Dr. Byrraju Ramalinga Raju, the founder and Chairman of Satyam Computers, did his B.Com from Andhra Loyola College at Vijayawada prior to receiving an MBA degree from Ohio University. He has attended the Owner/President course at Harvard. For his achievements and contribution to society, he has been awarded Doctorate by Anna University Chennai on 14 Dec 2007 a year back. He had been awarded with Ernst & Young Entrepreneur of the Year Services Award 1999 and E&Y Entrepreneur of the Year 2007. He has also been held Dataquest IT Man of the Year Award 2000 and Asia Business Leader Award 2002 says wikipedia. (When & where Raju went wrong?)

This icon of leadership for India has now indicated that Satyam's accounts had been falsified over a number of years. He admitted to an accounting fraud to the tune of some 7000 crores rupees. He successfully covered-up this one for long. And surely, he deserves his award for the creative accounting and window dressing.

I was reading to transcript of a speech by Mr. Suresh Senapathi from Wipro on Corporate Governance and I want to quote him for his idea about corporate governance with entrepreneurial vision. He says that we have to create a framework and fabric of strong corporate governance for company's longevity. He emphasized on a strong entrepreneurial spirit known to churn out best professional managers marked to global benchmark of excellence for continued and sustained excellent results. Agree.

Now think about brands which gives you mark of the excellence for e.g. E&Y Entrepreneur of the Year Award. Mr. Senapati says Satyam is one of case. I really don't agree with him here. We all need to take responsibility for the Raju's failure. It's also not enough if we call it a third party system failure. It's like Pakistan claiming that it's not our mistake and its India's own weak security and its own internal political issues which remains the root cause of attacks on Taj & Trident.
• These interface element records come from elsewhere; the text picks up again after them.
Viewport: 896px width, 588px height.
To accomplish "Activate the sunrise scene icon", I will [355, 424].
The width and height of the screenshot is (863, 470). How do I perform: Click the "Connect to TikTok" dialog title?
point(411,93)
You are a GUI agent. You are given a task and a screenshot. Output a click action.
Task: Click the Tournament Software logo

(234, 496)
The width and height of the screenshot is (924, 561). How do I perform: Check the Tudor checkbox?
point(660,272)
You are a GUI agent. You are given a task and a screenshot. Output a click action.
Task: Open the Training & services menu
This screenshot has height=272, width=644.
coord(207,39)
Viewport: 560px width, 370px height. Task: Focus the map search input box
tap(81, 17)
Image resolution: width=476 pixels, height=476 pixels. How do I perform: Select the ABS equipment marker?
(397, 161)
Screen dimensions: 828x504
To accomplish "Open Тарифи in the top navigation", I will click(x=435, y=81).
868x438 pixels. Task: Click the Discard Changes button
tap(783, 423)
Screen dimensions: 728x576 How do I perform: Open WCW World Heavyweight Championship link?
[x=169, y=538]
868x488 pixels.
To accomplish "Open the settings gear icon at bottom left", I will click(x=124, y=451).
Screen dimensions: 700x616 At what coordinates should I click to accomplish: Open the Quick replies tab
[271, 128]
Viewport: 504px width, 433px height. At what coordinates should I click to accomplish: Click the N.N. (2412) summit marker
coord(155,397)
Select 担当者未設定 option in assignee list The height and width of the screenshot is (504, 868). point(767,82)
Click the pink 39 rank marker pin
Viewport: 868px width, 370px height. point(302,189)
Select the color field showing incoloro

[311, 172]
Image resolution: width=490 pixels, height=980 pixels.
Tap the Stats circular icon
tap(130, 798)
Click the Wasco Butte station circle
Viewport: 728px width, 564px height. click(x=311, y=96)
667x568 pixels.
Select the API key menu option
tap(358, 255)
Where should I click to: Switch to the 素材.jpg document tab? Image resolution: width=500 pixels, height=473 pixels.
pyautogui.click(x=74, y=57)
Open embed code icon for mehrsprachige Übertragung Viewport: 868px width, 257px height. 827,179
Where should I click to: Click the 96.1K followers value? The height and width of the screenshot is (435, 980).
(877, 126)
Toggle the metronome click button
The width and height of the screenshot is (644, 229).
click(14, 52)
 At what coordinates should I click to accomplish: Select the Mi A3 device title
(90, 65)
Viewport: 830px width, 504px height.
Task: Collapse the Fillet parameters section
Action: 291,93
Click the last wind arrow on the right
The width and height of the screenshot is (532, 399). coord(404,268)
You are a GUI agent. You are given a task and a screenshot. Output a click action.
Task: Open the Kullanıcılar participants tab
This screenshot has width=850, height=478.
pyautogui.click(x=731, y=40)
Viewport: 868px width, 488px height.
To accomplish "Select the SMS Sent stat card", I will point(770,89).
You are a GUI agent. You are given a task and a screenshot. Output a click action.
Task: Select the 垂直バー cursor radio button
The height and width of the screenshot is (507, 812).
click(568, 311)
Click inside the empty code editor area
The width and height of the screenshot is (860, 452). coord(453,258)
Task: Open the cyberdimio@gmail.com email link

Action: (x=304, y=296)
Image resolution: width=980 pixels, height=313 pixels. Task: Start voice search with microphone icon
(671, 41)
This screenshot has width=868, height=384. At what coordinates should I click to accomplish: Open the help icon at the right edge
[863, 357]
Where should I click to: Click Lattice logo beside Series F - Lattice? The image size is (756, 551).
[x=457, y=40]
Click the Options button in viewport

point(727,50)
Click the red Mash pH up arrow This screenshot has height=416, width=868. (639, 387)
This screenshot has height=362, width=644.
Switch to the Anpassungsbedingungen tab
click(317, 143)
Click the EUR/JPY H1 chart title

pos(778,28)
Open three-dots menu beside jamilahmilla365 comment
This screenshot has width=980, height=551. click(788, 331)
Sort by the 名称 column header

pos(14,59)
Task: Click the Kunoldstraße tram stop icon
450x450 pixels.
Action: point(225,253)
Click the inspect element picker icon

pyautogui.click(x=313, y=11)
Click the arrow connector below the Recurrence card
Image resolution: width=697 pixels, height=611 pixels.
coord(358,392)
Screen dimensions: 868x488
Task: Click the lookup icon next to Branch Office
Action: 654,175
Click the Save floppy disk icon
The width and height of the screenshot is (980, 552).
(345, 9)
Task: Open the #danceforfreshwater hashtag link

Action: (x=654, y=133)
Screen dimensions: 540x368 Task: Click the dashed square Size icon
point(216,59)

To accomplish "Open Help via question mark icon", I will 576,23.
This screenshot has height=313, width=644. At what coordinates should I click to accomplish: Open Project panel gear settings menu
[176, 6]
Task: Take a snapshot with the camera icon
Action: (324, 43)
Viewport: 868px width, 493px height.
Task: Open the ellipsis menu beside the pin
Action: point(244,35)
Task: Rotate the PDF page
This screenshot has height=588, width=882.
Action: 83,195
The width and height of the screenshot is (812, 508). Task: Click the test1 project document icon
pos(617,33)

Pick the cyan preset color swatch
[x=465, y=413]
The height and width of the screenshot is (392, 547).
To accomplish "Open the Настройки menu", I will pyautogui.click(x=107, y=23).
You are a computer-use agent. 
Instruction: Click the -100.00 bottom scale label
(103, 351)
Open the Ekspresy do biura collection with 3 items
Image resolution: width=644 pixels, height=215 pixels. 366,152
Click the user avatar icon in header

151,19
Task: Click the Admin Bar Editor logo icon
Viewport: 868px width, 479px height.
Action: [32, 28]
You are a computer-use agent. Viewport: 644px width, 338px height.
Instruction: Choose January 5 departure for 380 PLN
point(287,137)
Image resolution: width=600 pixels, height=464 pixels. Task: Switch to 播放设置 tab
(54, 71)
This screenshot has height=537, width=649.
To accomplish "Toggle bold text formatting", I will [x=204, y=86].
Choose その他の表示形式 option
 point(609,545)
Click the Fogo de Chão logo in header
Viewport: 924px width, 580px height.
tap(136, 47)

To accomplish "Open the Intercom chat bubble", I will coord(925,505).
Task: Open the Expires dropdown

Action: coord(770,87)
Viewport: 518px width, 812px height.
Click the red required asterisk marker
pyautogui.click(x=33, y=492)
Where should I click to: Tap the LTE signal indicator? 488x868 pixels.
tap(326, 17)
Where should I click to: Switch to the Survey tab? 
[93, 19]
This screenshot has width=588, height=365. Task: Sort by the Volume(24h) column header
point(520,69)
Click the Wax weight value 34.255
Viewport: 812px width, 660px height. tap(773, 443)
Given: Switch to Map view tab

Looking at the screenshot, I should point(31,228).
PWC was auditor so they are under scanner. Other big fours see a business opportunity with this latest happening. Some are coming out with new solutions in areas of fraud and forensic investigation and others are coming out with new corporate governance regime and some are coming out with a new survey. Just to remind you, please fill the survey by KPMG, if you have received it. God Knows but that might help us find out the root cause of such problems which remain hidden for long enough and then to find out a solution which can create revenue generating opportunities for the big accounting firms and that might also bring back the lost confidence of inventors as a byproduct.

It can't be one of case for sure. There are many that remain to be unearthed and that's why the opportunity is. Current change in economic as well as political scenario will bring out some more misdeeds. Capital market and money market failures too will bring out many more. It's the time when conscience of many more will wake up. So wait and watch.

And the reality is, the corporate world has really failed to find the root cause for such sudden shocks. Satyam is no exception. Wipro CFO is wrong.

See this small video and draw correct analogies.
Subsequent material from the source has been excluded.